Ella quiso obedecerle. Intentó mover el pie hacia atrás, pero las piernas permanecieron rígidas. No era una orden que penetrara en su pensamiento. Era algo más profundo. La voz no le estaba diciendo qué debía hacer; estaba despertando un impulso que ya existía en alguna parte de su sangre.

Bajar.

Buscarlo.

Reconocerlo.

La idea le produjo náuseas.

—No puedo moverme —confesó.

Kael apretó la mandíbula. El esfuerzo por levantarse hizo que las venas de su cuello se marcaran bajo la piel.

—Mírame.

Alessia giró los ojos hacia él.

—Kael…

—No mires el suelo. No escuches la casa. Mírame a mí.

Ella sostuvo su mirada, aunque apenas podía reconocer sus ojos detrás de aquel aro oscuro. La presión que descendía sobre Ravenshill parecía aumentar con cada segundo, pero la voz de Kael permaneció firme.

—No eres su reina.

Alessia respiró con dificultad.

—No lo sé.

La respuesta lo hirió.

No porque creyera que ella deseaba aquel título, sino porque escuchó la duda real detrás de las palabras. Alessia había sido nombrada heredera, Luna, llave, amenaza y salvación por tantas personas que ya no sabía dónde terminaba la verdad y comenzaba la voluntad de quienes querían usarla.
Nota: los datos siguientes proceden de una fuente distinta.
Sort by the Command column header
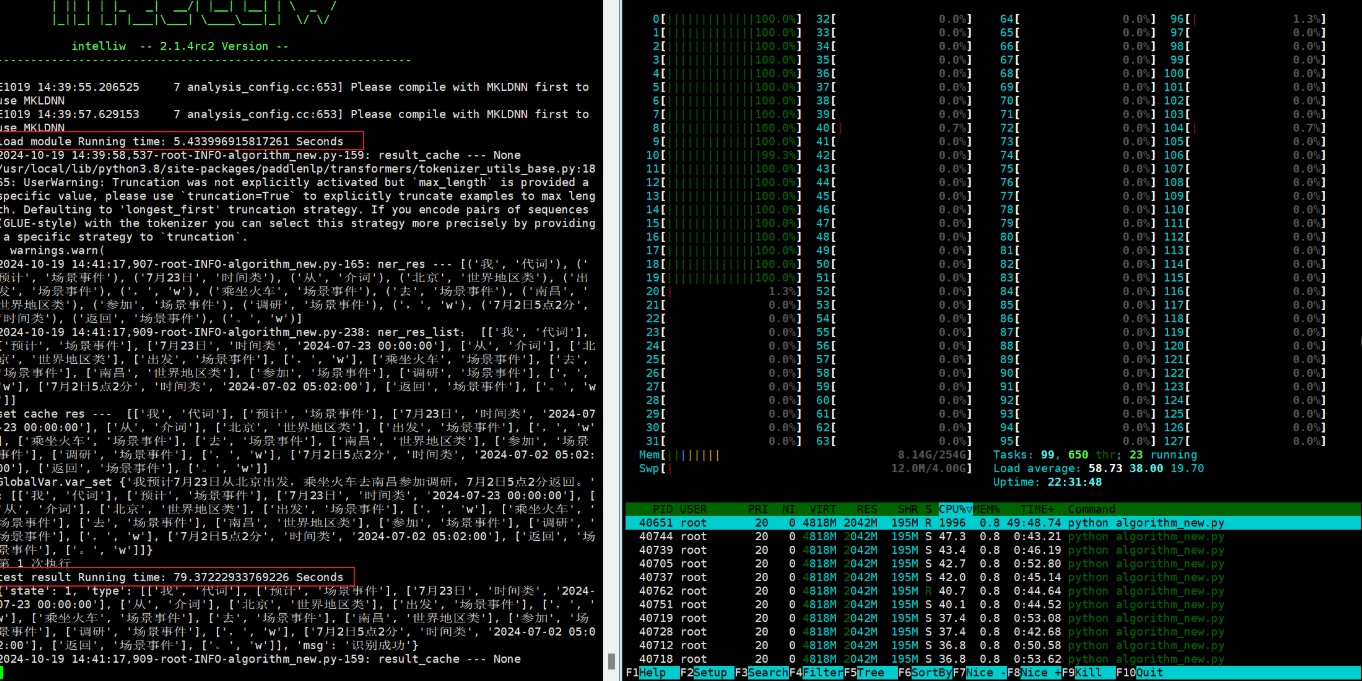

—Sí lo sabes —insistió Kael—. Puede conocer tu nombre. Puede reconocer tu poder. Puede hacer que esta casa se arrodille. Nada de eso lo convierte en dueño de tu elección.

La piedra bajo Alessia se abrió con un crujido.

Una grieta negra apareció entre sus pies y avanzó por el pasillo hasta el salón principal. De ella emergió un aire helado que olía a tierra cerrada, hierro y algo más antiguo que la sangre. La voz pronunció su nombre otra vez.

Esta vez Alessia sintió la palabra dentro del pecho.

No escuchó solo una autoridad.

Escuchó dolor.

Una soledad tan vasta que por un instante dejó de sentir el miedo propio. Vio un bosque antes de los clanes, antes de los contratos, antes de Ravenshill. Vio cientos de lobos corriendo sin dirección, despedazándose por alimento, territorio y refugio. Vio a un hombre alzándose entre ellos, protegiéndolos de una tormenta, cargando heridos, reuniendo familias. Después vio esa protección transformarse lentamente en dominio. Las personas dejaron de preguntarle qué hacer porque él siempre tenía una respuesta. Él dejó de esperar que eligieran porque sus órdenes funcionaban más rápido. Y un día, sin que nadie pudiera identificar el momento exacto, la manada ya no caminaba junto a él.

Caminaba detrás.

Alessia jadeó y se llevó una mano al pecho.

—Lo veo.

Helena levantó el rostro desde el suelo.

—¿A quién?

—Al primer Alfa.

Kael sintió que algo se tensaba en él.

—Sal de su mente.

Alessia negó con la cabeza.

—No estoy en su mente. Él está mostrándome por qué ocurrió.

La voz profunda surgió de nuevo.

—Yo les di orden cuando solo conocían hambre. Les di refugio cuando dormían bajo la nieve. Les di leyes antes de que la palabra ley existiera. Me suplicaron que decidiera por ellos.

Alessia cerró los ojos. No quería escucharlo, pero cada frase llegaba acompañada de imágenes. Familias abrazándose dentro de una cueva protegida. Niños comiendo mientras aquel hombre vigilaba la entrada. Mujeres entregándole armas porque confiaban en que sabría defenderlas. Hombres arrodillándose voluntariamente, agradecidos de tener a alguien que cargara con decisiones imposibles.